Dedicaba las madrugadas luego de jugar a la güija a mirar
fijamente una ilustración que Bradford había dibujado. Consistía en una Geisha
con un quimono que caía de uno de sus hombros, la asiática de espaldas miraba
hacia atrás y en su omóplato se leía “Madame Trash” y a su lado descansaba un
zorro de varias colas. Todo el dibujo estaba a medias, y Nicole se sentía así, a
medio hacer, e incluso, desdibujada, al menos aquel personaje estampado en un
papel siempre sonreía. A veces movía las manos entre las letras formando un “te
amo” que le patrocinaban llantos incitados con la sudoración causada por una
pieza carente de ventilación.
Gastaba vida con las fronteras difusas de lo oculto y lo nihilista,
de lo onírico y lo tangible. Los dientes resbalosos le notificaban que el
tiempo continuaba el paso. El esperma de las velas casi alcanzaban sus nalgas y
afuera a veces se escuchaban los gritos respectivos de los dolientes ante los
nuevos muertos por la guerra. A ella, le había dejado de importar toda esa
faena de angustias, nacionalismos, holocaustos, rabias, Japón y los judíos. Las
agujas de los relojes circulaban machacando cada vez más su anatomía azotada
por sí misma. Estancada allí condenada a podrirse como el agua inmóvil.

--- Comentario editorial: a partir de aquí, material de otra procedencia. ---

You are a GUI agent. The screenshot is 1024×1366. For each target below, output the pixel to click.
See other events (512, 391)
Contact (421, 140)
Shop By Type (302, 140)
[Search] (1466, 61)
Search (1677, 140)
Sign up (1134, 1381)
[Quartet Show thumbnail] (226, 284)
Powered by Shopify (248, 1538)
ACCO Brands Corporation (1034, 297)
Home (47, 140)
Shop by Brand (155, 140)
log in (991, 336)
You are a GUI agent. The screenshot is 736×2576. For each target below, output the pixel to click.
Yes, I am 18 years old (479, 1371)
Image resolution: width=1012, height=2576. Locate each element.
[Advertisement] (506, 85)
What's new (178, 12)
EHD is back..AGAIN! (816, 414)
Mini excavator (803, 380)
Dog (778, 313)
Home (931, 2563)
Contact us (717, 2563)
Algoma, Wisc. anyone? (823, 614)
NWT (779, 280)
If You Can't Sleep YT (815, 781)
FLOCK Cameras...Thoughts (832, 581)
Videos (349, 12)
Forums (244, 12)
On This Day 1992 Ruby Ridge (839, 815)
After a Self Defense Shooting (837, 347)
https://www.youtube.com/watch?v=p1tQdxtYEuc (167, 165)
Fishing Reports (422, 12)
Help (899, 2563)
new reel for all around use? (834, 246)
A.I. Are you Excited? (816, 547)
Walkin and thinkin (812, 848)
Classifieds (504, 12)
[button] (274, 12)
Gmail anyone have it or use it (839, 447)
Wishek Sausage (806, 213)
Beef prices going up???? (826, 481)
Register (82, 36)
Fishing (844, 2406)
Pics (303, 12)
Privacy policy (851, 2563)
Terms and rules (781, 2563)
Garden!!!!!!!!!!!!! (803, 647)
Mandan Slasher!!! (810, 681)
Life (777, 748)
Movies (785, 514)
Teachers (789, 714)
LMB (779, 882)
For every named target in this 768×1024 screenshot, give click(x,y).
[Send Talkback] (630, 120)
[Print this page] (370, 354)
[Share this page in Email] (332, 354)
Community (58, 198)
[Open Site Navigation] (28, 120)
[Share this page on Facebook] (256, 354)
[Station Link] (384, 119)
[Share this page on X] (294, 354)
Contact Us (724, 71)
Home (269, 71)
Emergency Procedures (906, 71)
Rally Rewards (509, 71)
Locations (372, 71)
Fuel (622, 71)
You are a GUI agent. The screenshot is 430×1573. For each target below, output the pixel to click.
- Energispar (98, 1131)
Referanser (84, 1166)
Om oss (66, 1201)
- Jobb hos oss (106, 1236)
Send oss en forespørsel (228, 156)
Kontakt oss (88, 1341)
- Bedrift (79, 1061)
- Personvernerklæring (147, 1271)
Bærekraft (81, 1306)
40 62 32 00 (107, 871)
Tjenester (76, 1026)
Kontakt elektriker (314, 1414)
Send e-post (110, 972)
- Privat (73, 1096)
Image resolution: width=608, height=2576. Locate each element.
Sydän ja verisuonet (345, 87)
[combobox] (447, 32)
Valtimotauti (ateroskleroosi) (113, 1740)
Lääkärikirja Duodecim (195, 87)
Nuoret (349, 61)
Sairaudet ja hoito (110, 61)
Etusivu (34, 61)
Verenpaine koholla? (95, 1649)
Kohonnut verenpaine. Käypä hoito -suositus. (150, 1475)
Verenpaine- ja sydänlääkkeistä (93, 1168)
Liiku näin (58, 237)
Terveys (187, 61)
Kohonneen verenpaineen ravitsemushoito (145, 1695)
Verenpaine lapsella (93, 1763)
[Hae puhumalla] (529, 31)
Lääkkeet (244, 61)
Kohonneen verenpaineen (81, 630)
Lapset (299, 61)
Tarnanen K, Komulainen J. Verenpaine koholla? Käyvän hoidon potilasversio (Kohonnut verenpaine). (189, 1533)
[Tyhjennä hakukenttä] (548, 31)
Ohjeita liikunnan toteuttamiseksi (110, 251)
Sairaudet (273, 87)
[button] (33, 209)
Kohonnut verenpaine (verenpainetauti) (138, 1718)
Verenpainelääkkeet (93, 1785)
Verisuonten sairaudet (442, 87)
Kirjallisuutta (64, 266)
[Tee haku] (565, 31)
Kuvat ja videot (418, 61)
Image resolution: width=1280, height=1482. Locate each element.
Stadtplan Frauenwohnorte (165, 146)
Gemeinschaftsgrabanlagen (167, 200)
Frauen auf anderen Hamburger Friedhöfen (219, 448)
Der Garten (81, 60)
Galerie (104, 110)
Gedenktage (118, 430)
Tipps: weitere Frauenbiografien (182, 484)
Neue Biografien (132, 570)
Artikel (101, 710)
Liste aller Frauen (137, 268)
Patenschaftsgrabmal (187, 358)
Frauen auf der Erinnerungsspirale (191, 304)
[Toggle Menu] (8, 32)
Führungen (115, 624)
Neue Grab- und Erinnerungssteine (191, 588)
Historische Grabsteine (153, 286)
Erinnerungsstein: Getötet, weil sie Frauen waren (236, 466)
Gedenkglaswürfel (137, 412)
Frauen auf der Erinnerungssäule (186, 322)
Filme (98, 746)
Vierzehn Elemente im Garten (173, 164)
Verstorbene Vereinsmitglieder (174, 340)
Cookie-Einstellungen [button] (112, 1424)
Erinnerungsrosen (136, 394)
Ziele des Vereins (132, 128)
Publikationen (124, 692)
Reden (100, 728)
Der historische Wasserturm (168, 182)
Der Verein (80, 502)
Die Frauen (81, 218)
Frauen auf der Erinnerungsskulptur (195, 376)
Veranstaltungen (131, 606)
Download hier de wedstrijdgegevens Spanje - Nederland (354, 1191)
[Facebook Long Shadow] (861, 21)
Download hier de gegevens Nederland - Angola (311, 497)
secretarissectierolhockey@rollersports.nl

Afuera la guerra dispuso a las mujeres a trabajar como los
hombres, mientras éstos morían o se desmembraban tratando de resguardar a las
quimeras que alimentaban las excusas más que las razones. A Nicole se le veía
casi muriendo el ocaso, sobria con los recuerdos circulando en las venas como
vidrio molido, las piernas llagosas y las manos llenas de ampollas, cada vez
más consumida y esquelética, visitando algunas licorerías o tiendas, procurando
encontrar más tablas de güijas, las otras resultaron inservibles y la necesidad
de seguir intentando hablar con su amado Roberth Bradford se consagraría como
su proyecto de vida. Luego de sus salidas, duraba días encerrada, agotando y
renovando toda esperanza de sentir a su esposo, ante la cobardía que le causaba
pensar en el suicidio. Ella, su embriaguez, anhelos y pesadillas rebuscando en
el vacío espectros ausentes, paulatinamente demacrada y obsesionada por
contactar lo “inexistente” en mundos paralelos que no le daban paso, hasta
entonces Madame Trash, la güija y el licor eran sus aliados.